Come ho anticipato, tra i miei talenti soprannaturali c’è però anche un dono positivo, ovvero la capacità di trovare la casa giusta al momento giusto. Anche l’attuale appartamento ad affitto bloccato si è materializzato nella mia vita al momento di massimo bisogno (posso forse esimermi da un riferimento alla stanza delle necessità di Hogwarts?), e da quel momento, negli ultimi quattro anni, ho attraversato la strada con una cautela extra, convinta che l’universo mi avrebbe prima o poi punita per questa fortuna sfacciata facendomi travolgere da un veicolo X. La mia punizione invece si è presentata pochi giorni fa sotto forma di due ingegneri muniti di metro laser (magico!) che sono entrati nel mio soggiorno prendendo misure e parlando di aste immobiliari, lasciandomi intendere che il 2023 potrebbe essere l’anno in cui faccio esperienza dello sfollamento. 

Aspettative basse, dunque, per l’anno che verrà. Ma d’altro canto è da quel gennaio del 2020 che ho smesso di augurarmi qualsiasi cosa. Dovevamo uscirne migliori e non è successo, siamo tutti gli stessi poveri stronzi di prima, solo con bollette più alte da pagare. L’aggravante è che da allora ho scavallato la soglia dei 30 anni, consolidando la mia posizione di povera stronza e di stronza povera, e cominciando ad accusare tutta una serie di aspettative che potevo fingere estranee nel corso dei 20. Di nuovo, la carenza di metri quadri si fa sempre più pressante, a maggior ragione alla luce di uno sfratto imminente. Poi: la simulazione dell’Inps sostiene che andrò in pensione, forse, fra 40 anni, morirò prima? Voglio davvero dei figli o penso solo di volerli? Posso permettermi di riprodurmi? Riuscirò a sopravvivere al riscaldamento globale con la mia pressione bassa? Queste e altre domande hanno sostituito qualsiasi buon proposito per il futuro. 

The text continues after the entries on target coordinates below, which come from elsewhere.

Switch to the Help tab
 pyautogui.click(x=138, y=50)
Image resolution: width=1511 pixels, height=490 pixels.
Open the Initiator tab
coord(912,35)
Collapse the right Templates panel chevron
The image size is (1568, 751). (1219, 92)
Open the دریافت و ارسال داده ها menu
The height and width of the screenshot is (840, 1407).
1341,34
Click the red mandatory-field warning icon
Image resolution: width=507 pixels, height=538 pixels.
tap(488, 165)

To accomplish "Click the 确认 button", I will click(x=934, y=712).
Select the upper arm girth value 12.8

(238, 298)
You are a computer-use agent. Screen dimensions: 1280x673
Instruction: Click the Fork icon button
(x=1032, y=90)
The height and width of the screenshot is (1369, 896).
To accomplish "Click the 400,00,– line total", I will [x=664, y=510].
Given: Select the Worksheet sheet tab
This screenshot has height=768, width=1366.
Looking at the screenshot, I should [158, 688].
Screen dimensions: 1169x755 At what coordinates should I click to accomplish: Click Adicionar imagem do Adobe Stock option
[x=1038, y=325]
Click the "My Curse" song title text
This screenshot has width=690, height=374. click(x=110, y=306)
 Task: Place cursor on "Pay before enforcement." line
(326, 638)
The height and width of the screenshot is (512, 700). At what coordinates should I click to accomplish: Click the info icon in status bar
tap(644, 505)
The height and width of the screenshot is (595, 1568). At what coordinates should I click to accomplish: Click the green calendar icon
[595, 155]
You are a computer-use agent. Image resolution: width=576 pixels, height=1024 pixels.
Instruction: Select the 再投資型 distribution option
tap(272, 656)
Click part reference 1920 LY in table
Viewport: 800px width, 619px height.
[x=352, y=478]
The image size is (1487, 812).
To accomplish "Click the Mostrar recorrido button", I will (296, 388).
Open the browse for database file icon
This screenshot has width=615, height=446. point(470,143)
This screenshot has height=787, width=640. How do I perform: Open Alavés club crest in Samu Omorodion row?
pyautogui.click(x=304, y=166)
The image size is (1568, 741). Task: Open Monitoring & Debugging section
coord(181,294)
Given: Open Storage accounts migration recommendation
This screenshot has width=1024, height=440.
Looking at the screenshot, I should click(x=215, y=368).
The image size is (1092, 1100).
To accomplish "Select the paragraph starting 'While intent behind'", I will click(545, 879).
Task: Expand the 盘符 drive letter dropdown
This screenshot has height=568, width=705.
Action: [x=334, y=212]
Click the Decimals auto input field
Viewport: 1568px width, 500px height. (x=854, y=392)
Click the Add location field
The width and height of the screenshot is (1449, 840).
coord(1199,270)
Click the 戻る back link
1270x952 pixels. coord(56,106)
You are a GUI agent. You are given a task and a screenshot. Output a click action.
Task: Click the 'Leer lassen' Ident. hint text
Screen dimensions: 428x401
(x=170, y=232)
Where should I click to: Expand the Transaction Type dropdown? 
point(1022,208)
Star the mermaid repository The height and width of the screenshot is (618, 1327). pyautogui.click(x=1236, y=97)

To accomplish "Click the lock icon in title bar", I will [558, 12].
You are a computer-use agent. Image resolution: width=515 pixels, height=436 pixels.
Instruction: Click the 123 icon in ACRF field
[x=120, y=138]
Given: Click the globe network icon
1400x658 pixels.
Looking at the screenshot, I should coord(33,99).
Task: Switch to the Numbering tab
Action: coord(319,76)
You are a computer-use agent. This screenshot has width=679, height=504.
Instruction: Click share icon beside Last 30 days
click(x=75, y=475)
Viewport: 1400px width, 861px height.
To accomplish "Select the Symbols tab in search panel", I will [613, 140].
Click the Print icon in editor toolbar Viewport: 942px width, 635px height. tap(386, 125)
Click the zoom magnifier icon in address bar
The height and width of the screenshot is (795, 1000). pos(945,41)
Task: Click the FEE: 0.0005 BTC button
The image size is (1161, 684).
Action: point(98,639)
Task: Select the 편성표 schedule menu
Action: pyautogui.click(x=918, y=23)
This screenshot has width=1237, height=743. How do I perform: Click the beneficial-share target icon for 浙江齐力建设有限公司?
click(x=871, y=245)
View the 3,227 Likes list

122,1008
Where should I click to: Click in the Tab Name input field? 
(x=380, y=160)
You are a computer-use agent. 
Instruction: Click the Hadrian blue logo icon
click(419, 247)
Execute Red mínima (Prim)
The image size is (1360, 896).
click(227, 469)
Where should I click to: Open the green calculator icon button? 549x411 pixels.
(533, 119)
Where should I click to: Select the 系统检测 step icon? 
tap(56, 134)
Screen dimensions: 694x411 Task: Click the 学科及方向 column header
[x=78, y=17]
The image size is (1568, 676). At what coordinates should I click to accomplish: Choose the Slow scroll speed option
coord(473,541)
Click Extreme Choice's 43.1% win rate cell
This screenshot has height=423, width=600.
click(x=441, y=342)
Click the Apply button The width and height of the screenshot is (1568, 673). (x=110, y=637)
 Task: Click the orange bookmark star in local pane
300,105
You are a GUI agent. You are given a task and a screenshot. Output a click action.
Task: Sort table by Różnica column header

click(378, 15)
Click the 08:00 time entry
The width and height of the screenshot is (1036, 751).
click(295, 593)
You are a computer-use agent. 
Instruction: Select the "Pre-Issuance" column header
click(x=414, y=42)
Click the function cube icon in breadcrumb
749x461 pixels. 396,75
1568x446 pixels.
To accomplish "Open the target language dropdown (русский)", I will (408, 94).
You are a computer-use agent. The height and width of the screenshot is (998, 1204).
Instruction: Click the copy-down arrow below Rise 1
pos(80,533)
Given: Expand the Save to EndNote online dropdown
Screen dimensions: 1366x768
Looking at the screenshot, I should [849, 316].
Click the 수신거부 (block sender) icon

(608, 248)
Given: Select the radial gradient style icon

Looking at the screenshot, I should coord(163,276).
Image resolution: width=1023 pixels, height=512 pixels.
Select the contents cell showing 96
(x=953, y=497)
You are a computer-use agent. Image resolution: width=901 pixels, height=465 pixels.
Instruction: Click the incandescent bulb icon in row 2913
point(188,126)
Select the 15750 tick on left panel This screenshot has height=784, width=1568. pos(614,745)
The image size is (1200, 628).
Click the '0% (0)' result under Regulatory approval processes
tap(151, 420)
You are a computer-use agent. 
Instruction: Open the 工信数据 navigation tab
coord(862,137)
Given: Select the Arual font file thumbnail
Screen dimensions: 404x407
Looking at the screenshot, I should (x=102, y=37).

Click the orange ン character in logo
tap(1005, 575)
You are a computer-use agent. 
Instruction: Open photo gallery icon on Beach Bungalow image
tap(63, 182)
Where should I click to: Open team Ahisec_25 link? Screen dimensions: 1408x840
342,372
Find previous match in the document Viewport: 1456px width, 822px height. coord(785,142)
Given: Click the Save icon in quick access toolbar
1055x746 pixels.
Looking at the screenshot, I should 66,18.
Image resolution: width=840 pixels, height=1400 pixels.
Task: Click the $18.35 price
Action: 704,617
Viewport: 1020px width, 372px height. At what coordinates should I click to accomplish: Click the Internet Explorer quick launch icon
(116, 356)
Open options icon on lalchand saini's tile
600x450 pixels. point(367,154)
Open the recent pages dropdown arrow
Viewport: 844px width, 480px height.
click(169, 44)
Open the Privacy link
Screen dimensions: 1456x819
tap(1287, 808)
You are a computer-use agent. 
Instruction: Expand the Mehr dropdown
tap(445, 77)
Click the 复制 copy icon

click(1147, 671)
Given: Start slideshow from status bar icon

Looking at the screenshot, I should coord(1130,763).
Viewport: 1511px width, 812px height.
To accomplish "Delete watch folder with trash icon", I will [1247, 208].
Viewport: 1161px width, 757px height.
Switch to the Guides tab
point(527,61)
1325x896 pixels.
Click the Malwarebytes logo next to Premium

Peraltro, ora che ho 30 anni so esattamente cosa aspettarmi da ogni nuovo anno: due o tre matrimoni estivi, due o tre annunci di maternità, due o tre herpes labiali, quante tasse pagherò. Non c’è più alcun margine per le sorprese e considerate le sorprese dell’ultimo periodo forse è meglio così.Tuttavia il 23 è un numero che mi è sempre piaciuto, non perché sappia alcunché di numerologia – so però che nella smorfia napoletana il 23 è ‘o scemo quindi chissà – quanto per le vibrazioni, in questo caso positive, che mi trasmette. La strega che è in me, la piccola Wanna Marchi che vive a sua volta ad affitto bloccato nel mio cervello, mi suggerisce che alla fine sarà un anno migliore di altri. Considerati i precedenti, si salvi chi può.